McNeill Smith, Bynum Hunter, Smith, Sapp, Moore & Smith, Greensboro, for defendants appellants.
DEVIN, Chief Justice.
When supported by competent evidence, the findings of fact by the Industrial Commission on a claim properly constituted under the Workmen's Compensation Act are conclusive on appeal, both in the Superior Court and in this Court. Fox v. Mills, Inc., 225 N.C. 580, 35 S.E.2d 869. The appellants in the case at bar have preserved their exceptions to the order of the Industrial Commission and the judgment of the Superior Court on the ground that the determinative findings of the Commission were not supported by the evidence; but from an examination of the record we conclude that this initial challenge to the decision below cannot be sustained. We *222 think there was competent evidence tending to support the findings and to permit the inferences drawn by the Commission. Rewis v. New York Life Ins. Co., 226 N.C. 325, 38 S.E.2d 97.
The appellants, however, contend that as a matter of law the record is insufficient to support the conclusion that the death of Walter I. Sowers arose out of and in the course of his employment by the city. They advance the argument that if at the time he was killed decedent was on his way to a funeral home, as found by the Commission, it was in connection with his independent business of digging graves.
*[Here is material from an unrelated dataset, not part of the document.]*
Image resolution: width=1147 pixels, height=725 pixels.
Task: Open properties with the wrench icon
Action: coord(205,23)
It is true the decedent was paid by others for digging graves, but this was undoubtedly in connection with his general duties "to care for the cemeteries" under the direction and control of the cemetery committee. The usual test for determining whether the relationship between the parties is that of employer and employee or independent contractor is whether the employer has the right to control the workman with respect to the manner and method of doing the work as distinguished from the mere right to require certain results, and it is not material as determinative of the relationship whether the employer actually exercises the right of control. Scott v. Waccamaw Lumber Co., 232 N.C. 162, 59 S.E. 2d 425; Hayes v. Board of Trustees of Elon College, 224 N.C. 11, 29 S.E.2d 137; Beach v. McLean, 219 N.C. 521, 14 S.E.2d 515; Hodge v. McGuire, 235 N.C. 132, 69 S.E.2d 227.
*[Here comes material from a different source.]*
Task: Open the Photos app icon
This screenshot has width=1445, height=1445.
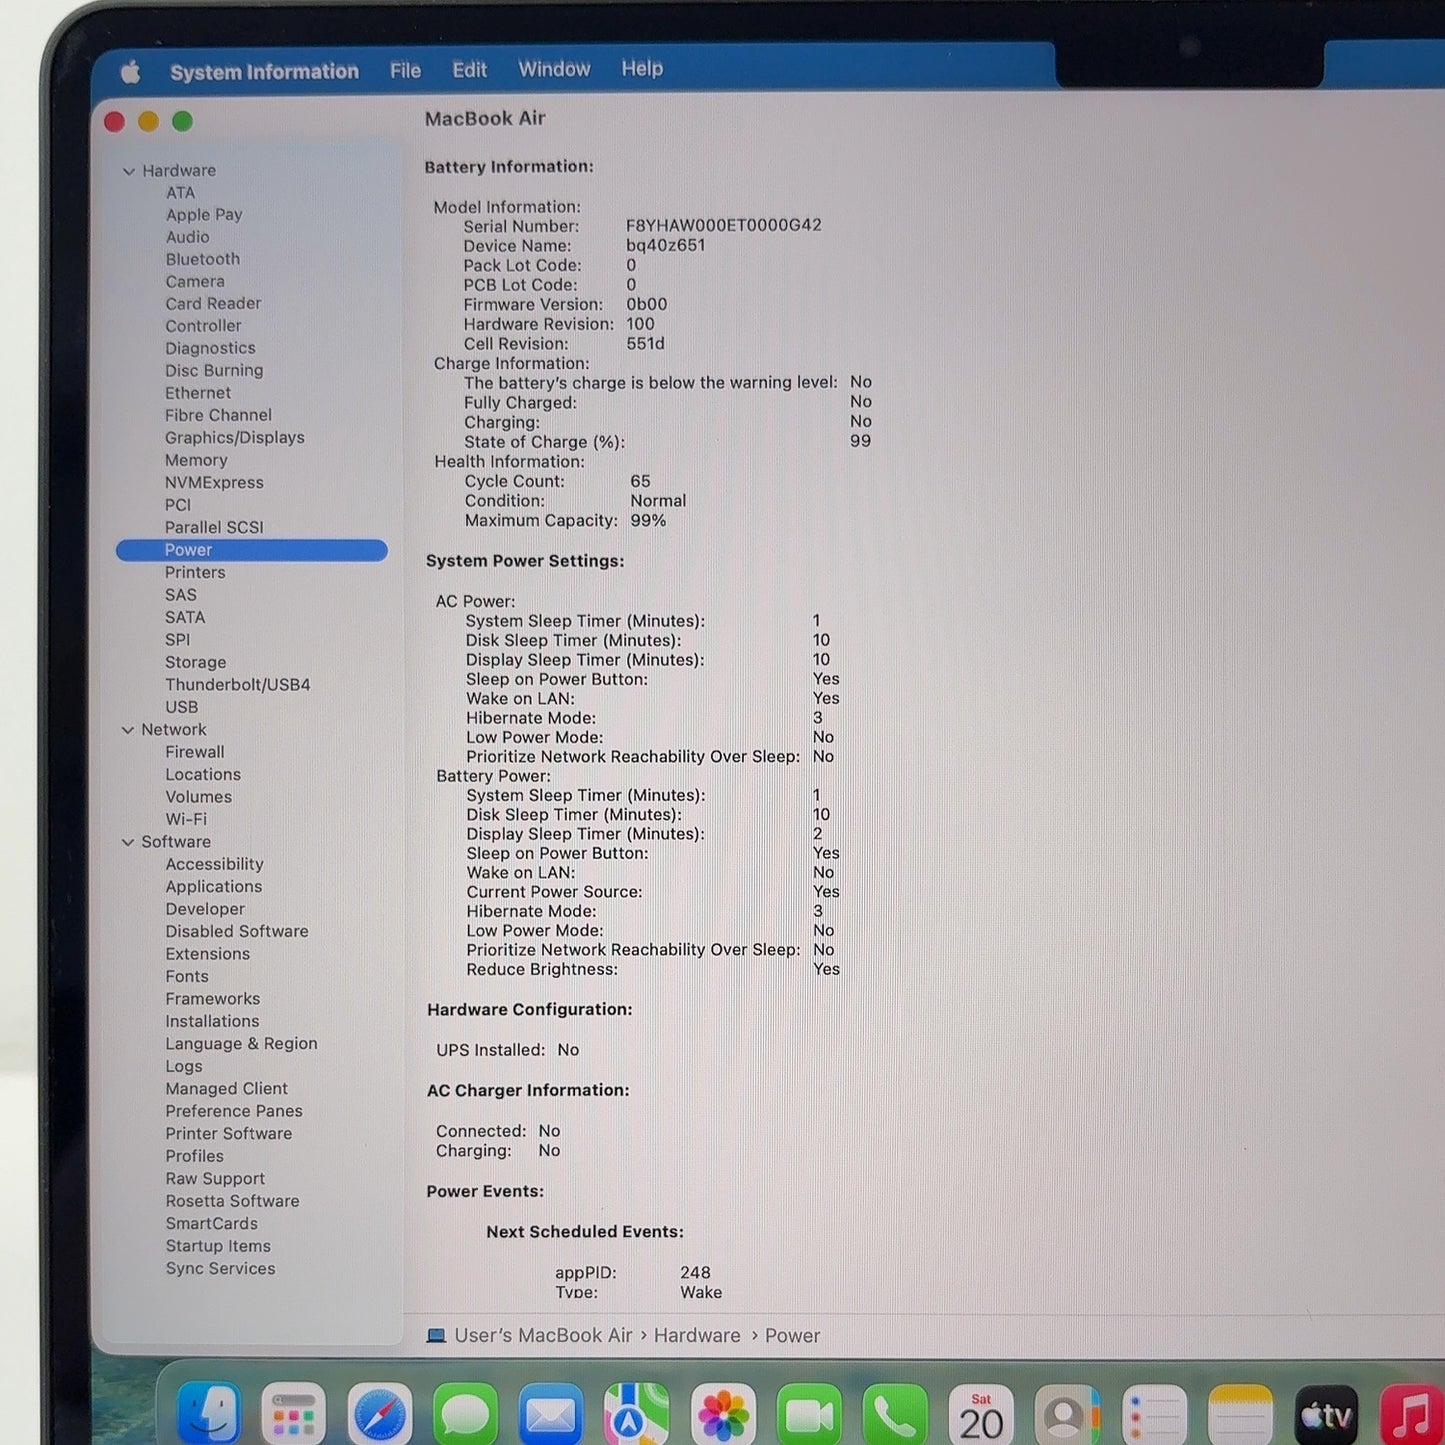Action: click(723, 1414)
Did the injury and death of the decedent, which resulted from his being struck by an automobile on the street, arise out of and in the course of his employment by the City of Lexington as cemetery keeper?
The appellants argue that on the facts in the record as found by the Commission it was not a part of decedent's employment to visit funeral homes at night, and that the fatal accident which happened to him as he walked across the street was not one of the hazards of his employment.
But we think the facts found by the Industrial Commission bring this case within the purview of the Compensation Act. The words "in the course of the employment" relate to the time, place and circumstances under which an accidental injury occurs, and "arising out of the employment" refers to the origin or cause of the injury. Withers v. Black, 230 N.C. 428, 53 S.E.2d 668, 672, and cases cited.
In order to constitute an injury as arising out of the workman's employment "there must be some causal relation between the employment and the injury; but, if the injury is one which, after the event, may be seen to have had its origin in the employment, it need not be shown that it is one which ought to have been foreseen or expected." Conrad v. Cook-Lewis Foundry Co., 198 N.C. 723, 153 S.E. 266, 269; Withers v. Black, supra; Wilson v. Town of Mooresville, 222 N.C. 283, 22 S.E. 2d 907, 910. The term "arising out of employment" must be interpreted "in the light of the facts and circumstances of each case, and there must be some causal connection between the injury and the employment." Wilson v. Town of Mooresville, supra.
" `Arising out of' means arising out of the work the employee is to do or out of the service he is to perform. The risk must be incidental to the employment." Hunt v. State, 201 N.C. 707, 161 S.E. 203, 205.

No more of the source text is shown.